Copy the records word for word, from the line with "Click the join" up to and including the line with "[328, 1411]".

§ §

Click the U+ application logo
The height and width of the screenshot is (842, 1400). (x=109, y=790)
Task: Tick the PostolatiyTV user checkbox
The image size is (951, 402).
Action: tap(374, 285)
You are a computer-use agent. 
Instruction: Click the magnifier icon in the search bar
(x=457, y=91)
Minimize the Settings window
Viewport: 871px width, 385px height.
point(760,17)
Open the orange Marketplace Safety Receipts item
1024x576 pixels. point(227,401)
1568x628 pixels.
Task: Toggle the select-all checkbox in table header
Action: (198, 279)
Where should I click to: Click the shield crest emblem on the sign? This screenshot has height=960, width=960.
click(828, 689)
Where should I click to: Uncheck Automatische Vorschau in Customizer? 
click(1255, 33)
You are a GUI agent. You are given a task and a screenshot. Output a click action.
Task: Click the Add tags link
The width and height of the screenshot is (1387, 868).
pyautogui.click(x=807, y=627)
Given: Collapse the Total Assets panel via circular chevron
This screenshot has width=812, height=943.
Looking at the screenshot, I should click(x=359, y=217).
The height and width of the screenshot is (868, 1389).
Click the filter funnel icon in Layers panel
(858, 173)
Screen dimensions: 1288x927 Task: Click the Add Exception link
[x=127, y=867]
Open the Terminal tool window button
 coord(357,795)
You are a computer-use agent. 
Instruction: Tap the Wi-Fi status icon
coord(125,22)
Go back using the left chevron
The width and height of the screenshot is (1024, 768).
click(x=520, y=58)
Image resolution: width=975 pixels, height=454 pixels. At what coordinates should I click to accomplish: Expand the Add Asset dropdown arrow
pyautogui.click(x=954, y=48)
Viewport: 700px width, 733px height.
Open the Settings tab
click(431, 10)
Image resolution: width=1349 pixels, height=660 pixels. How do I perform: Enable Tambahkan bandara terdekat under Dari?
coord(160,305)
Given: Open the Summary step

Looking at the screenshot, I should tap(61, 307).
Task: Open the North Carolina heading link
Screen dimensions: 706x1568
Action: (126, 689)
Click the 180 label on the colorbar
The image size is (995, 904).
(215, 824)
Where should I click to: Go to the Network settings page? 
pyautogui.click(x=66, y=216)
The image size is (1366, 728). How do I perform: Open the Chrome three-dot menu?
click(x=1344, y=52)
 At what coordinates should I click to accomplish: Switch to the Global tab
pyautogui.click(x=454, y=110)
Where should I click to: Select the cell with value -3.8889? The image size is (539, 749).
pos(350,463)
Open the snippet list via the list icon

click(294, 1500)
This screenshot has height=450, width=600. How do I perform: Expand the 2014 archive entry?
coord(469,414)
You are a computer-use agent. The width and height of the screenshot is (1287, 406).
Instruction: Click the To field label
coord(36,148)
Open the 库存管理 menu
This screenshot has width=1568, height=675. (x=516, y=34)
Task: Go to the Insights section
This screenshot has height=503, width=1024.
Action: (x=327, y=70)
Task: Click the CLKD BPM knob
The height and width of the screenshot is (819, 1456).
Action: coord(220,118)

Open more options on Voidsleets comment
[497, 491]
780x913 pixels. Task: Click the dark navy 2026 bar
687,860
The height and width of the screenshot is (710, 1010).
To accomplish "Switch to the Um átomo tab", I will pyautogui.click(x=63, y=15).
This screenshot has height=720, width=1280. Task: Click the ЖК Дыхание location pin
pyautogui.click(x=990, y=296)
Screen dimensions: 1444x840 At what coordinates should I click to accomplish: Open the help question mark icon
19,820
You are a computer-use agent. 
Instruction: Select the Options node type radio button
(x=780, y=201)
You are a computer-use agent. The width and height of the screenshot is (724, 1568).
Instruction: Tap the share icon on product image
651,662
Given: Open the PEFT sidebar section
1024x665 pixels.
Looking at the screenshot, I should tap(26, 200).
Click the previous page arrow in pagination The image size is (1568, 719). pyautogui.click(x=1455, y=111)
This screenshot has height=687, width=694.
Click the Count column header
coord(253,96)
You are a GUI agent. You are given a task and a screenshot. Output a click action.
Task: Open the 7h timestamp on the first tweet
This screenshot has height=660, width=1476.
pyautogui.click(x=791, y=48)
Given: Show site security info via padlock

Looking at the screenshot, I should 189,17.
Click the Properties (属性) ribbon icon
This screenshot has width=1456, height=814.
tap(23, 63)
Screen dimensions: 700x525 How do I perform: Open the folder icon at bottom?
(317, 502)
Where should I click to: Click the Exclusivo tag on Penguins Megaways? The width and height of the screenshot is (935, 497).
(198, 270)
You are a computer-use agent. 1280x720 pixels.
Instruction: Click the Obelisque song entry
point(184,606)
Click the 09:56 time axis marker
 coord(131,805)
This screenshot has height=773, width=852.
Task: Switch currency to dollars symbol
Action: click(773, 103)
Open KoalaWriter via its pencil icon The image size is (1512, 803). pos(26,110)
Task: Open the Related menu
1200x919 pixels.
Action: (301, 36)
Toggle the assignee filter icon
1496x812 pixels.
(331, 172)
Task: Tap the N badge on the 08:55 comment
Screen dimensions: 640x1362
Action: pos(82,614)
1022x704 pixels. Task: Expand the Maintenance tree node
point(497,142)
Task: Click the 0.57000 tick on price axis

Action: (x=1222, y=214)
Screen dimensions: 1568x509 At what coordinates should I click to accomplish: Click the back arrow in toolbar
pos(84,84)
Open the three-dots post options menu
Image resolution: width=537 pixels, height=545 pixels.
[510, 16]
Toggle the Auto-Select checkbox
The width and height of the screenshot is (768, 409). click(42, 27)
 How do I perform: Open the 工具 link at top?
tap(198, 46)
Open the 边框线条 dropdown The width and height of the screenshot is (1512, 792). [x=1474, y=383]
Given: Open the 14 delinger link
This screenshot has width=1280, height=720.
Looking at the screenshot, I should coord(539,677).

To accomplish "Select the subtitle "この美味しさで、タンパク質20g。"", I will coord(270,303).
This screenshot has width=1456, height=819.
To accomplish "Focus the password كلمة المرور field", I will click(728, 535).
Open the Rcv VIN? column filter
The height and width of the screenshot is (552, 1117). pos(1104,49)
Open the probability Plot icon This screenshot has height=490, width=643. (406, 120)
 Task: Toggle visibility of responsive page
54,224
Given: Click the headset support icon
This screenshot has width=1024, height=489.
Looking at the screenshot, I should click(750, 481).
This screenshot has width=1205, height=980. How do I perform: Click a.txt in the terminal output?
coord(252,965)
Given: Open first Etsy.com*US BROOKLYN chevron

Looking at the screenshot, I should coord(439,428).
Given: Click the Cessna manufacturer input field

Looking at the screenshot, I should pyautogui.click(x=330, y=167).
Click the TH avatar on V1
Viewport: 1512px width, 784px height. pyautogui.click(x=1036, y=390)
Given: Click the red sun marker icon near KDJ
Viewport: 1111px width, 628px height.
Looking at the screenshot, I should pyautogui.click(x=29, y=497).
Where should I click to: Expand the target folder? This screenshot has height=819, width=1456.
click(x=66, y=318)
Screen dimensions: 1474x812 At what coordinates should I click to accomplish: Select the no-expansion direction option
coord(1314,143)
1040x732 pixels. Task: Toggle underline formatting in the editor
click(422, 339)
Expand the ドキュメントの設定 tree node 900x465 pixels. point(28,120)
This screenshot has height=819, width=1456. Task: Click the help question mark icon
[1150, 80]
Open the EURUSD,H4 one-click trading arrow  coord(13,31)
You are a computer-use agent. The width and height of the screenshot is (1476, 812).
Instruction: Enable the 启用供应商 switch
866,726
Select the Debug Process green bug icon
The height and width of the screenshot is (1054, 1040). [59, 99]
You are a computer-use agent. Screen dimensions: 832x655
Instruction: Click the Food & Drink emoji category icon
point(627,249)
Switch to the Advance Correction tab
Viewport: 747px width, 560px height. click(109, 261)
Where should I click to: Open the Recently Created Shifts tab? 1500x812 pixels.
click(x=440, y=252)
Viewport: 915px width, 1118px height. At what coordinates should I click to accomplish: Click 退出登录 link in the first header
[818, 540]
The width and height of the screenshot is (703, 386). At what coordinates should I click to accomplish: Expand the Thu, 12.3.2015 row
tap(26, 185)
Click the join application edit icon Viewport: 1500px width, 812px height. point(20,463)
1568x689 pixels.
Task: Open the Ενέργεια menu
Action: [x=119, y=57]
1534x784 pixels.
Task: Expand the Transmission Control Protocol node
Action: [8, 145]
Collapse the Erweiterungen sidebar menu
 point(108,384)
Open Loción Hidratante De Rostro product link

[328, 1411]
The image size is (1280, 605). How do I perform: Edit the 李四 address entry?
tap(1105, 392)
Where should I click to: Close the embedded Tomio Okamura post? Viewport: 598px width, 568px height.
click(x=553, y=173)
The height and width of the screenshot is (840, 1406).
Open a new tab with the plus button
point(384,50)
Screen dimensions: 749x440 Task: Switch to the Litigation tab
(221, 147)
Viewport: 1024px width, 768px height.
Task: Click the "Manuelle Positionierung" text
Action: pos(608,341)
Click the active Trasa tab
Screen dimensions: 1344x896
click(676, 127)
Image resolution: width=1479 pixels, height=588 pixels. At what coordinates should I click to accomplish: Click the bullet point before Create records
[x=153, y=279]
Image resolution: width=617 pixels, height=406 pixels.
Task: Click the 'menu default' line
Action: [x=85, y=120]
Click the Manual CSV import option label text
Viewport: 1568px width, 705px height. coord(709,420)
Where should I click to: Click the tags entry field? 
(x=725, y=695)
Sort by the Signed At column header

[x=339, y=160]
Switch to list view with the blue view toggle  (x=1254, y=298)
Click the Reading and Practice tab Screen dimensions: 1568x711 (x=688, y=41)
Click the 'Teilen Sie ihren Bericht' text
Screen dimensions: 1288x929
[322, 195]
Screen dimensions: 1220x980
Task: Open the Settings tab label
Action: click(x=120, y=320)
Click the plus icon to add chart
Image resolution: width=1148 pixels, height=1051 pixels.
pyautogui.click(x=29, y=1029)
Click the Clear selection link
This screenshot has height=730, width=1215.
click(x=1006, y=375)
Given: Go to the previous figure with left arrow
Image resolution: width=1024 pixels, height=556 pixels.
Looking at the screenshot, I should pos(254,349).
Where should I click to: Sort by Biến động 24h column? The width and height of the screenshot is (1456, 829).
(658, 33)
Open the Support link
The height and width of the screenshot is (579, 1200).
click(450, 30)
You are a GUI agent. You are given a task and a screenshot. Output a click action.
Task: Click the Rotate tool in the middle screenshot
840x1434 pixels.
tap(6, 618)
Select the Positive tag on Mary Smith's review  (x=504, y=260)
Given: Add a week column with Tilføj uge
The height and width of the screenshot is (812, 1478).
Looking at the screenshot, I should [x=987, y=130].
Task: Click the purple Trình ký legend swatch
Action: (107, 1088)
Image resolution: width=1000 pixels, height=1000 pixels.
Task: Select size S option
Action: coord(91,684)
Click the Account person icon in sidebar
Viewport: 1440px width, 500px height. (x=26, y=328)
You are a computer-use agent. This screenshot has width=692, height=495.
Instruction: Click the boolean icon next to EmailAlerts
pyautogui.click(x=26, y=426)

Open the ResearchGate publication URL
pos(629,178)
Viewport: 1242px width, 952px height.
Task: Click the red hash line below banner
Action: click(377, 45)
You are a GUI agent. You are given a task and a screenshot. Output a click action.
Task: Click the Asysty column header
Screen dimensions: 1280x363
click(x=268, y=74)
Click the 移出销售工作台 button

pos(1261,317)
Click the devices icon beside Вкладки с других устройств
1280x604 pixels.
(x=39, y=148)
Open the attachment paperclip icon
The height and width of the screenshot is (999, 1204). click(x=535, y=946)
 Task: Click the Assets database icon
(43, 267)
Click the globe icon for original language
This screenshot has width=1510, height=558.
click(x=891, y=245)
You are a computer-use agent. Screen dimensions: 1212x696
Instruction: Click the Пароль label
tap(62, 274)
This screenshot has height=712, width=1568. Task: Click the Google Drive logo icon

§ §

● The response:
Click the join application edit icon Viewport: 1500px width, 812px height. point(20,463)
1568x689 pixels.
Task: Open the Ενέργεια menu
Action: [x=119, y=57]
1534x784 pixels.
Task: Expand the Transmission Control Protocol node
Action: [8, 145]
Collapse the Erweiterungen sidebar menu
 point(108,384)
Open Loción Hidratante De Rostro product link

[328, 1411]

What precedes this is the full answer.